In his misplaced excitement to remake his son in his own image, Dexter gets sloppy. He gets caught for frankly stupid reasons and thrown in jail, where he kills Logan in his desperation to escape with Harrison and train his son to be his serial killing protege. It’s Logan’s death that causes the scales to fall from Harrison’s eyes. Seeing how easily Dexter killed an innocent, Harrison perceives how unfixable his father’s darkness really is.

At that moment, Harrison understands that the code is not about doing the “right” thing and saving lives. It was only ever a way to channel Dexter’s inherent evil towards the least objectionable targets. Question answered: By his code, Dexter is worthy of a spot on his own kill table. Harrison knows it. Dexter knows it, and so he fully accepts his fate when Harrison levels a rifle at his chest.
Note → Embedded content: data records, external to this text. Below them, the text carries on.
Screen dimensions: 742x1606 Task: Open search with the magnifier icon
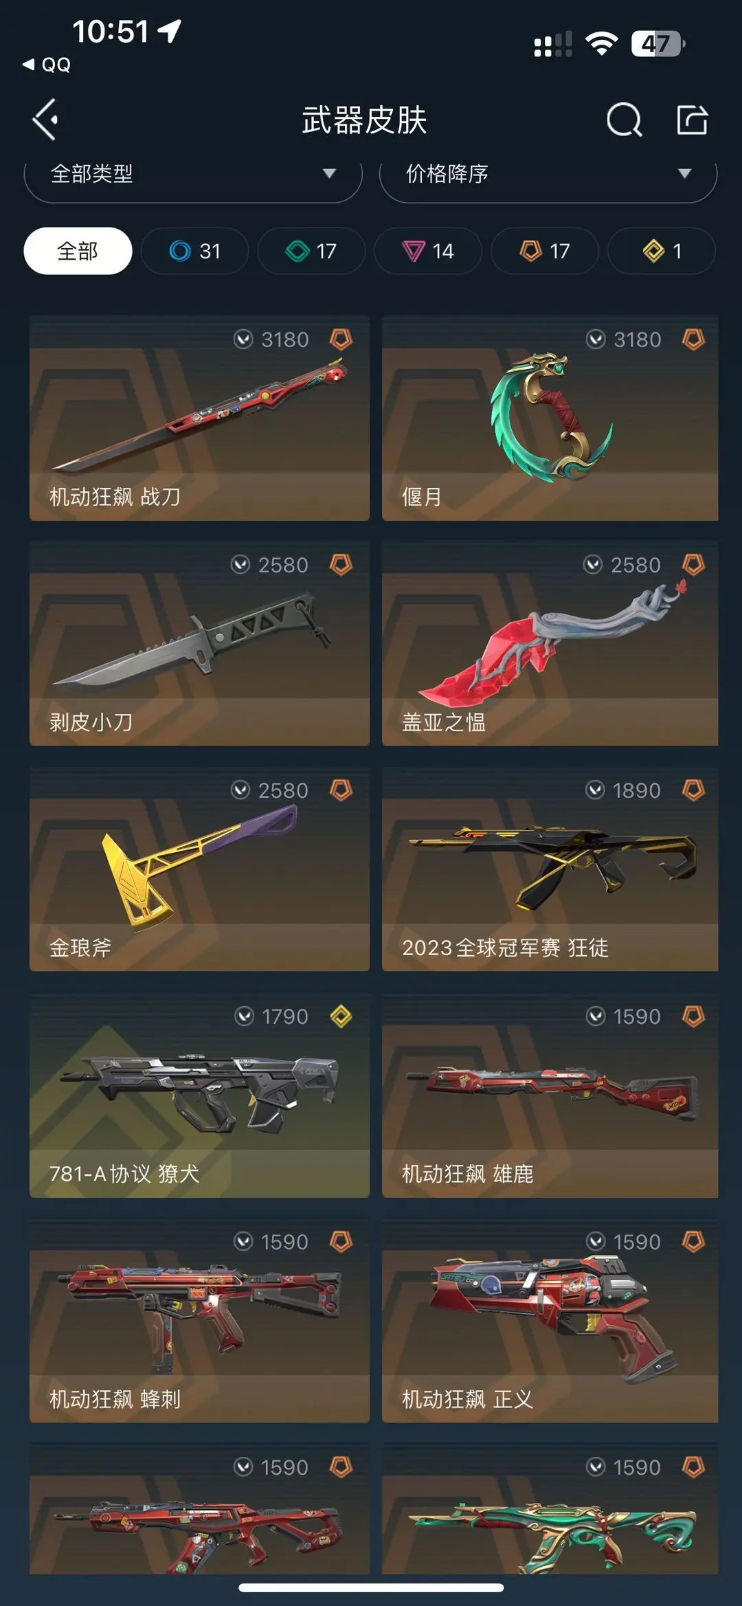[x=624, y=120]
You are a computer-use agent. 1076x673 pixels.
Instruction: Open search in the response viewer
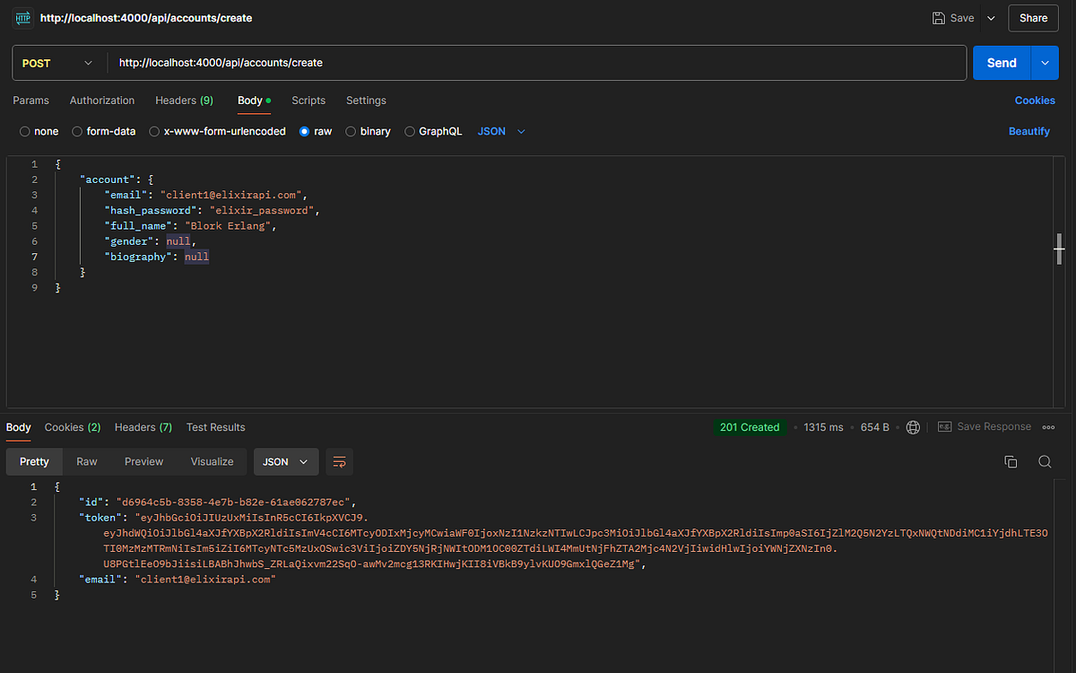(x=1045, y=461)

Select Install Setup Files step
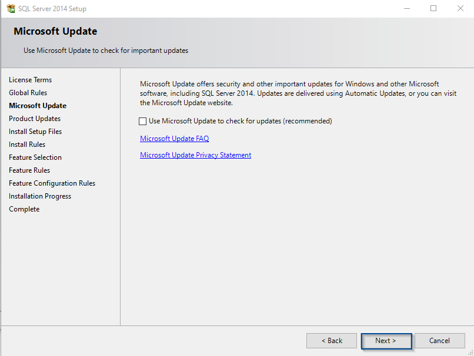(x=35, y=132)
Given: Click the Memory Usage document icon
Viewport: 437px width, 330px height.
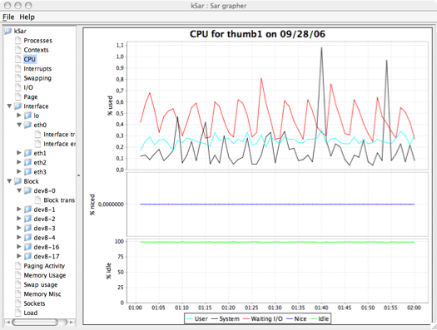Looking at the screenshot, I should 18,275.
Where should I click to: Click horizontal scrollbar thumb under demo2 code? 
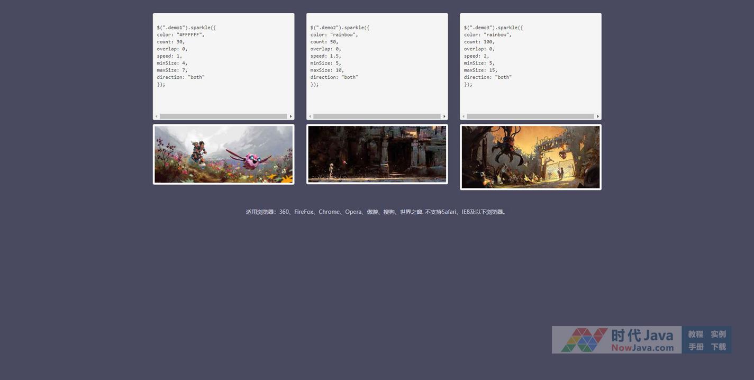[377, 116]
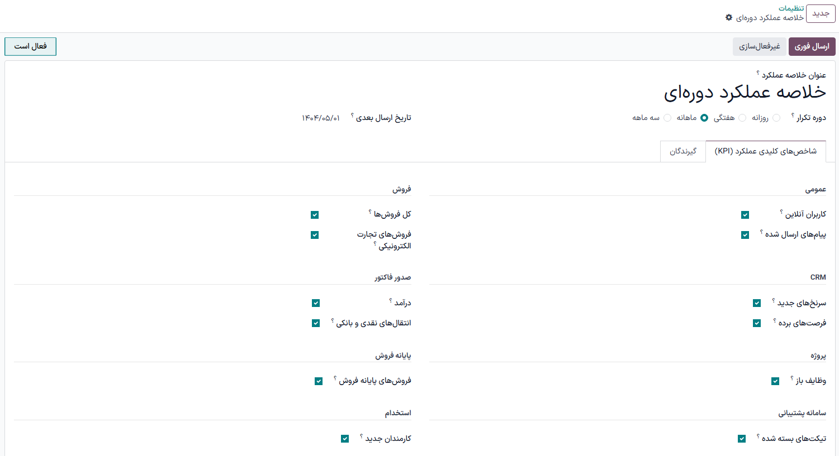This screenshot has width=839, height=456.
Task: Open the شاخص‌های کلیدی عملکرد (KPI) tab
Action: tap(765, 151)
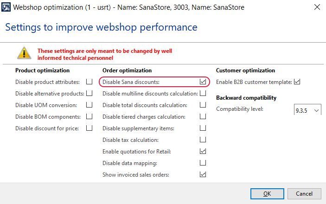Check Disable discount for price box
The height and width of the screenshot is (204, 326).
(89, 128)
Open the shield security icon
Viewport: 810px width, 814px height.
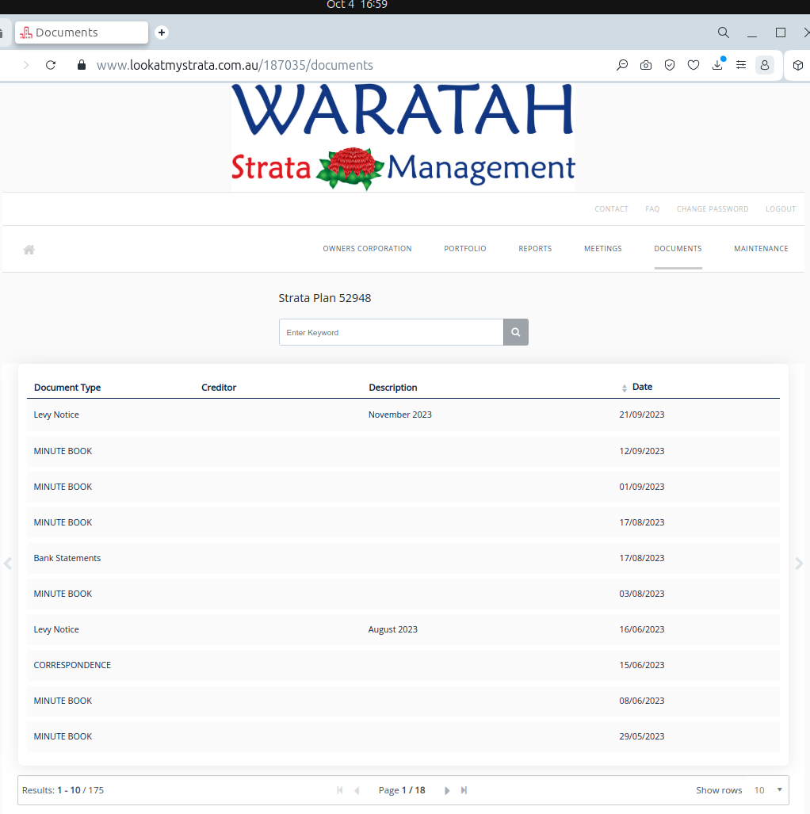(x=670, y=65)
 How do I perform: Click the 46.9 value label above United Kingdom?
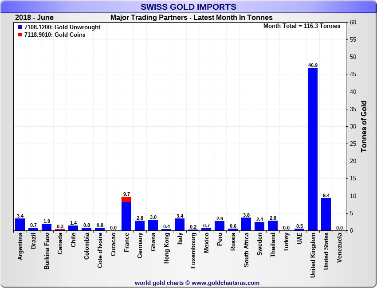[313, 65]
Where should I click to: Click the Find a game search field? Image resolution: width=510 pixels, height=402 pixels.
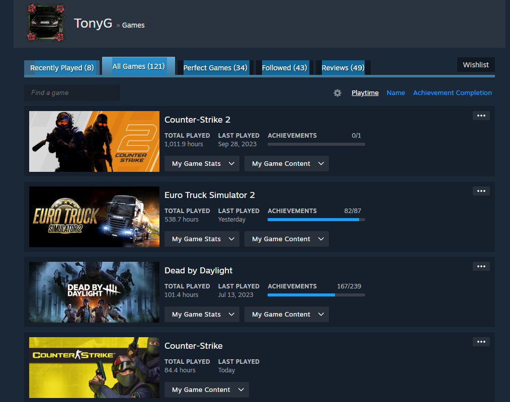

The unbearable weight of accepting his own monstrousness kills Dexter as surely as Harrison’s bullet. From there, the character of Dexter Morgan has nowhere else to go. Existing beyond that answer would turn Dexter into a parody of himself.

In his final moments, Dexter surrenders his selfish impulse to transform Harrison into a murderer and performs his first act of true fatherhood. He dies so that his son may escape his legacy. Dexter: New Blood ends with Harrison leaving Dexter behind, both literally and metaphorically, driving out into the cold towards an uncertain future. The only surety is that he is free from whatever his father would have made him, free to be Harrison Morgan — not the Son of Dexter.

Dexter: New Blood is streaming on Showtime.